Reputation: 8126
Here is some code exploring the additional copying that can result from assigning to a cell in an array (in this case using a for
loop).
# populate a vector with a million random numbers
n = 10^6
v=runif(n)
# vectorized version: fast
vv<-v*v;
m<-mean(vv); m
# for loop: slow
tracemem(vv)
for(i in 1:length(v)) { vv[i]<-v[i]*v[i] };
m<-mean(vv); m
outputs
> vv<-v*v;
> m<-mean(vv); m
[1] 0.3329162
> # for loop: slow
> tracemem(vv)
[1] "<0x000007ffff560010"
> for(i in 1:length(v)) { vv[i]<-v[i]*v[i] };
tracemem[0x000007ffff560010 -> 0x000007fffe570010]:
> m<-mean(vv); m
[1] 0.3329162
which seems to indicate that there is a copy of the vector on the very first iteration of the loop.

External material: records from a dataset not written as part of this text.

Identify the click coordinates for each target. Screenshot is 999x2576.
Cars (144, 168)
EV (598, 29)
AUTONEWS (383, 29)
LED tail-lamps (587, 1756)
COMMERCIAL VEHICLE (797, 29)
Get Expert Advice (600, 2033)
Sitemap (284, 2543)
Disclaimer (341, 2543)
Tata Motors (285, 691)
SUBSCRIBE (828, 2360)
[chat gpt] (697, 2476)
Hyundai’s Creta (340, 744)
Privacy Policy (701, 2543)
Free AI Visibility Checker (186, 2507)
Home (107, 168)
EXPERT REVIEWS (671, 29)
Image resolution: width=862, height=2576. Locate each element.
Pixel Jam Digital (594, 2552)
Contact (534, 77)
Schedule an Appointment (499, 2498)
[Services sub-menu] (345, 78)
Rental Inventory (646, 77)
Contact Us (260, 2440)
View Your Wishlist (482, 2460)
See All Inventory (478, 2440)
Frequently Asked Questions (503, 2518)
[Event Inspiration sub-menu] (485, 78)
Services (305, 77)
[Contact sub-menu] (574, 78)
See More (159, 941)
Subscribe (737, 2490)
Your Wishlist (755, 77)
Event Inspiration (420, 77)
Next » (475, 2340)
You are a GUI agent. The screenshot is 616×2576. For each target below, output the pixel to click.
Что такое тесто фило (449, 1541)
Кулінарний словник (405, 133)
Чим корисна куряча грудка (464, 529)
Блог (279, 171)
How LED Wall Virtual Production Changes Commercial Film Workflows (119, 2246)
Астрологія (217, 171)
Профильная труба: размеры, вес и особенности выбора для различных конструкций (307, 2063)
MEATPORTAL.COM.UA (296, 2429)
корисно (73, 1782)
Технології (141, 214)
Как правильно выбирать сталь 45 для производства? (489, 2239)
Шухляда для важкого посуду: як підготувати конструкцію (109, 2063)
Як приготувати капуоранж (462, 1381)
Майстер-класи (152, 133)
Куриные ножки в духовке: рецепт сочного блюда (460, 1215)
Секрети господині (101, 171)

Note: this is a follow-up to my earlier question Why is vectorization faster, this answer to it, and this comment on the answer.
Just to confirm the copying, I did the first iteration outside of the loop body
v=runif(n)
# vectorized version: fast
vv<-v*v;
m<-mean(vv); m
# for loop: slow
tracemem(vv)
vv[1]<-v[1]*v[1]
tracemem(vv)
for(i in 2:length(v)) { vv[i]<-v[i]*v[i] };
m<-mean(vv); m
gives this output
> vv<-v*v;
> m<-mean(vv); m
[1] 0.33385
> # for loop: slow
> tracemem(vv)
[1] "<0x000007fffef80010"
> vv[1]<-v[1]*v[1]
tracemem[0x000007fffef80010 -> 0x000007fffddc0010]:
> tracemem(vv)
[1] "<0x000007fffddc0010"
> for(i in 2:length(v)) { vv[i]<-v[i]*v[i] };
> m<-mean(vv); m
[1] 0.33385 # (different as I generated the random nos again)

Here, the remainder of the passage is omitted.